When she saw Gloria, she burst into tears.
“Madam! I am sorry! Please forgive me!” Chidera begged, clutching the iron bars.

“It was the devil! I don’t know what came over me!”

The DPO (Divisional Police Officer) placed the bag of gold on the counter.

“We found this with her,” the officer said. “She confessed everything. How she broke your safe. How she locked you inside.”

Philip looked at Chidera with fire in his eyes.

“You ate my food,” Philip said, his voice shaking with anger. “We paid your school fees. We treated you like a daughter. And this is how you pay us? By trying to k!|| my wife and son?”

“I am sorry, Sir! Please don’t send me to prison!” Chidera cried. “I will serve you forever! Just forgive me!”

Gloria looked at Chidera. She looked at the tears.
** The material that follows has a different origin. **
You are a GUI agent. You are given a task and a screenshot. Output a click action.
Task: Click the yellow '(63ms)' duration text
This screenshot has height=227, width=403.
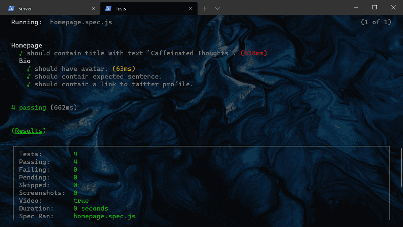(124, 69)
Then she looked at Junior, who was holding her leg, afraid of “Aunty Chidera.”

Gloria stepped forward.

“I forgive you, Chidera,” Gloria said softly.
Chidera’s eyes lit up. “Thank you, Ma! Thank you!”

“I forgive you,” Gloria continued, “so that God will not hold anger in my heart. But forgiveness does not mean freedom from consequences.”

She turned to the DPO.

“Officer.”

“Yes, Madam.”

“She tried to commit murd£r. She stole millions. Let the law take its full course.”

“NO! MADAM PLEASE!” Chidera screamed as the officers unlocked the cell to take her to the Black Maria van.

“I AM SORRY! JUNIOR TELL YOUR MUMMY TO FORGIVE ME!”

But Junior just looked away.

They dragged her out. The heavy iron door of the prison van slammed shut.

GBAM.

As the van drove away to the maximum security prison, Gloria hugged her husband and her son.

They were alive. They were together. And the evil in their home had been swept away.